Clearly literals can be mutable in Rust
First, you need to understand what a literal is. Literals are never mutable because they are literally written in the source code and compiled into the final binary. Your program does not change your source code!
An example showing that you cannot modify a literal:
fn main() {
1 += 2;
}
error[E0067]: invalid left-hand side expression
--> src/main.rs:2:5
|
2 | 1 += 2;
| ^ invalid expression for left-hand side
On the other hand, a literal can be copied into a variable and then the variable can be changed, but we still are not mutating the literal 1
:
fn main() {
let mut a = 1;
a += 2;
}
To be honest, I don't know what I would call a "non-literal". A literal is a specific type of expression, but there are other types of things in a program besides expressions. It's kind of like saying "cats" and "non-cats" — does that second group include dogs, mushrooms, sand, and/or emotions?
the fact that literals go into the stack, while non-literals go into the heap
Those two qualities aren't really directly related. It's pretty easy to have non-literals on the stack:
fn main() {
let a = 1;
let b = 2;
let c = a + b;
}
All three variables are on the stack, but there is no literal 3
anywhere in the source code.
Right now, Rust doesn't allow for a literal value to have a heap-allocation, but that's a language-specific thing that might change over time. Other languages probably allow it.
In fact, you have to go out of your way in Rust to put something on the heap. Types like Box
, Vec
, and String
all call functions to allocate space on the heap. The only way for your code to use heap memory is if you use these types, other types that use them, or types which allocate heap memory in some other way.
What is the reason we cannot use String
literal data-type
There is no String
literal — none. The source code "foo"
creates a literal of type &'static str
. These are drastically different types. Specifically, the Rust language can work in environments where there is no heap; no literal could assume that it's possible to allocate memory.
have to specifically use String::from()
String::from
converts from &str
to a String
; they are two different types and a conversion must be performed.
Clearly, as per the example, in my code, both can be mutable
No, they cannot. It is impossible to start with let mut foo = "a"
and modify that "a" to become anything else.
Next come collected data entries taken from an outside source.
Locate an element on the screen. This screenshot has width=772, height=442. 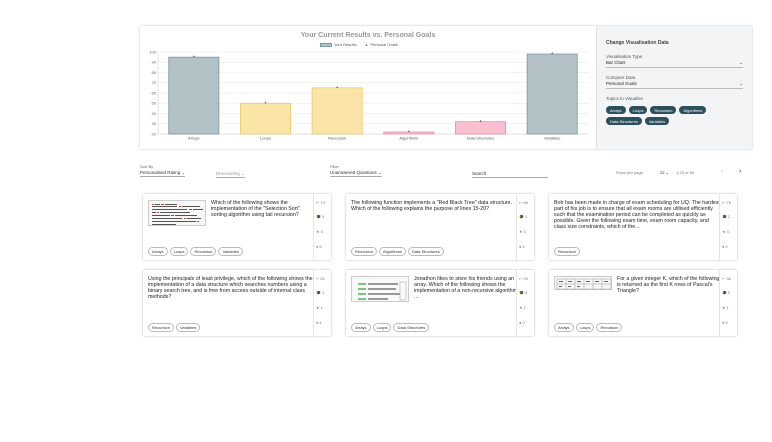
legend-item-results: Your Results is located at coordinates (338, 44).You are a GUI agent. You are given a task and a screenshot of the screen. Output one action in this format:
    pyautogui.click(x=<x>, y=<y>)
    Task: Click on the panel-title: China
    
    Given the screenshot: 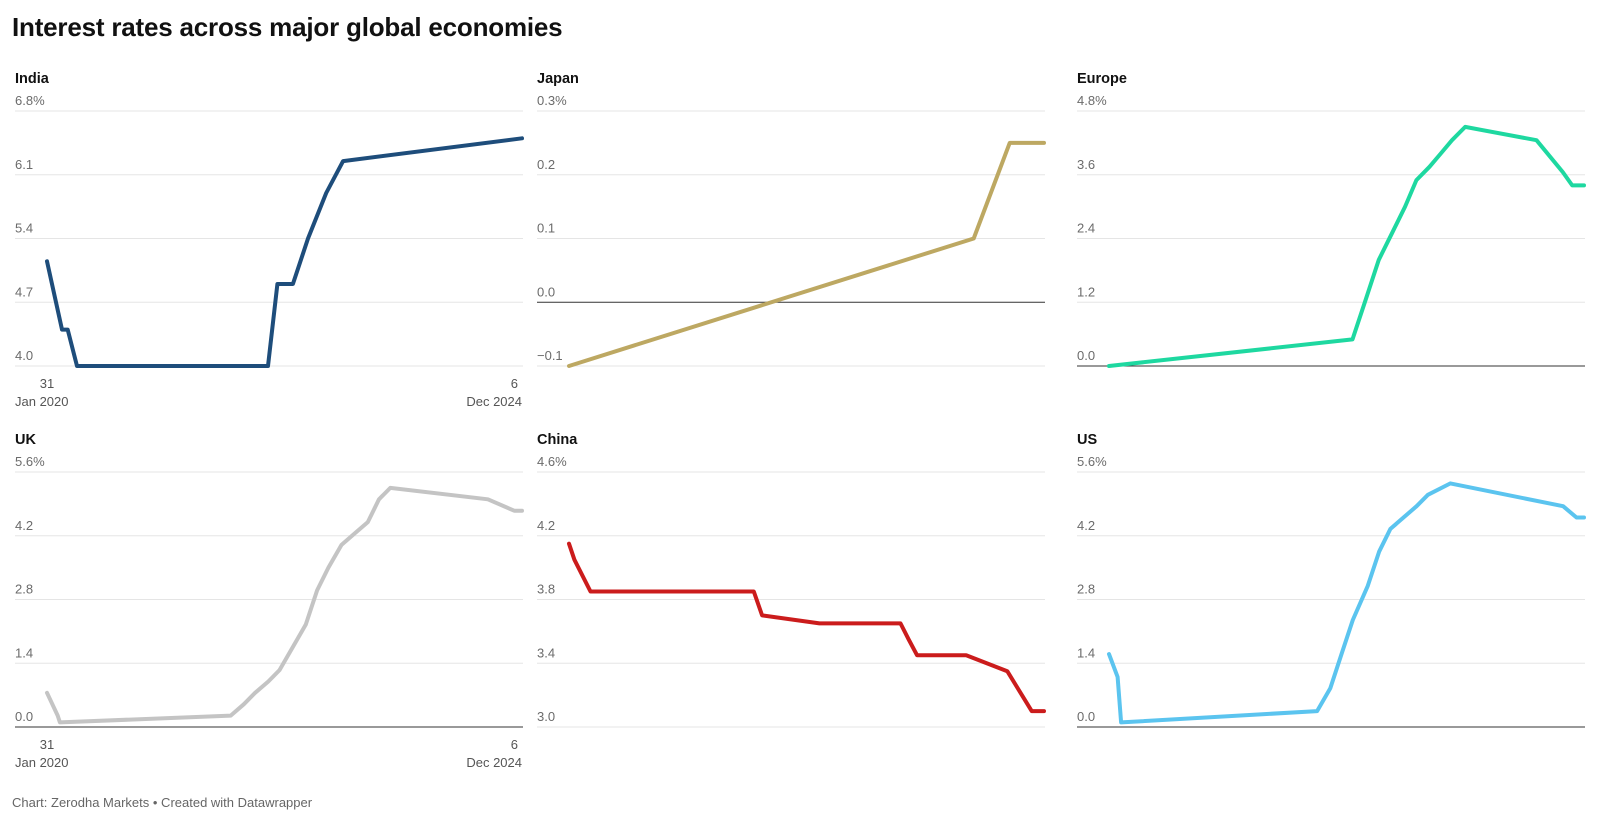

You can change what that foo
points to:
let mut foo = "a";
foo
+-----------+
|
|
+---v---+
| |
| "a" |
| |
+-------+
foo = "b";
foo
+----------+
|
|
+-------+ +---v---+
| | | |
| "a" | | "b" |
| | | |
+-------+ +-------+
Neither "a"
nor "b"
ever change, but what foo
points to does.
This isn't specific to Rust. Java and C# strings are also immutable, for example, but you can reassign a variable to point to a different immutable string.